■ Directions: Start at the line with "Go to previous page in grid pager" in the records below, stop at the line with "Screen dimensions: 490x267", and return every line in that span exactly, the two end lines included.
Provided records Block Start
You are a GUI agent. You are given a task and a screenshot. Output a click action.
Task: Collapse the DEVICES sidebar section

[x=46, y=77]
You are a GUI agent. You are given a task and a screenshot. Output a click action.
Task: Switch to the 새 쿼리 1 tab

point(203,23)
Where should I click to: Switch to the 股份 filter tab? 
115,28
Provided records Block End
Provided records Block Start
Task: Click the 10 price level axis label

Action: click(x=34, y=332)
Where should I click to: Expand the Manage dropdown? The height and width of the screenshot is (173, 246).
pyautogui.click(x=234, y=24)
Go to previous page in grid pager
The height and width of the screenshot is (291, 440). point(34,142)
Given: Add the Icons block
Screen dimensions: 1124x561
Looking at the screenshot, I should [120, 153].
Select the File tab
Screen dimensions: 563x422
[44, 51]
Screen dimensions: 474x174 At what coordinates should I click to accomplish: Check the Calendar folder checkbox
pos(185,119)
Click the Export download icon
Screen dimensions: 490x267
Provided records Block End
Provided records Block Start
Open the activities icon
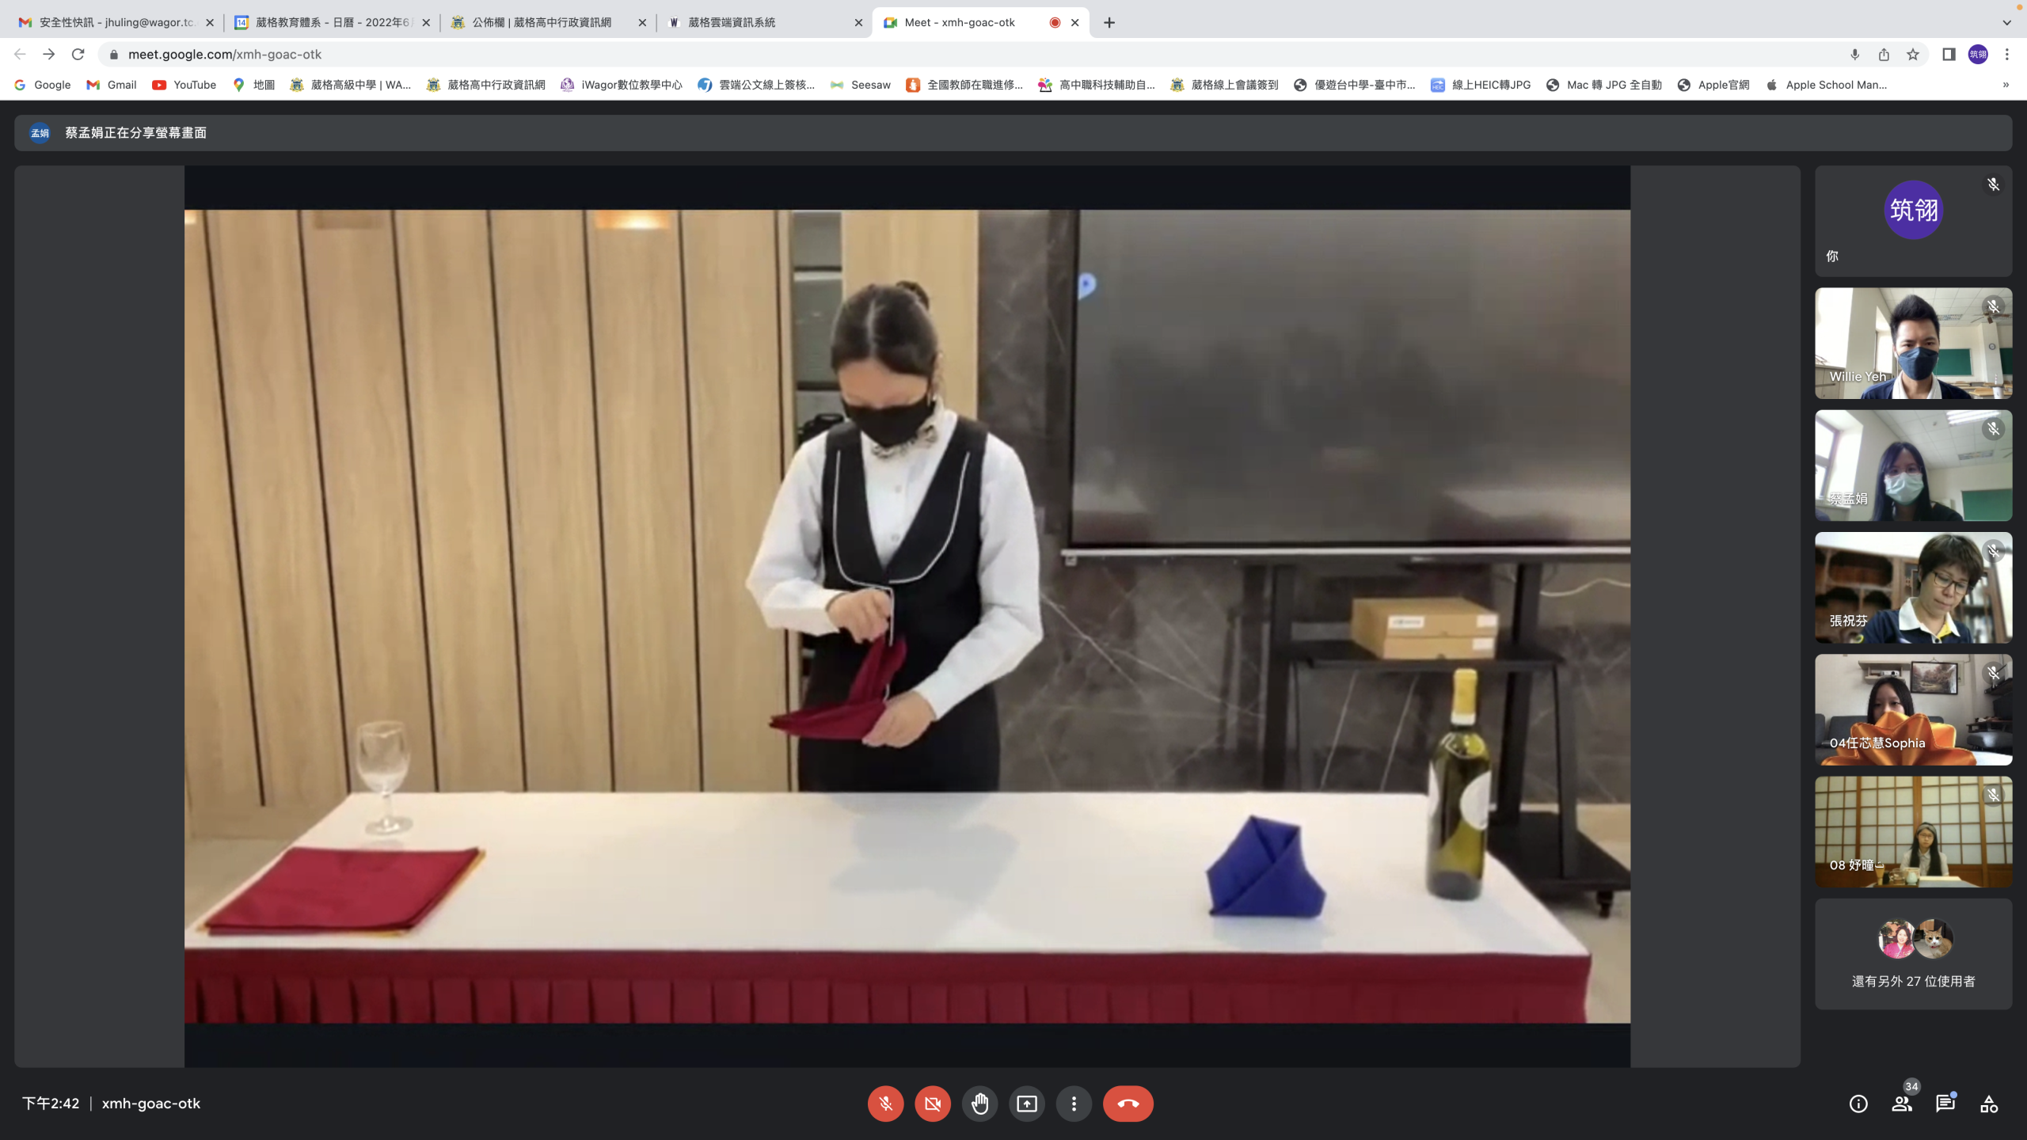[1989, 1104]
Provided records Block End
■ Exercise output:
Go to previous page in grid pager
The height and width of the screenshot is (291, 440). point(34,142)
Given: Add the Icons block
Screen dimensions: 1124x561
Looking at the screenshot, I should [120, 153].
Select the File tab
Screen dimensions: 563x422
[44, 51]
Screen dimensions: 474x174 At what coordinates should I click to accomplish: Check the Calendar folder checkbox
pos(185,119)
Click the Export download icon
Screen dimensions: 490x267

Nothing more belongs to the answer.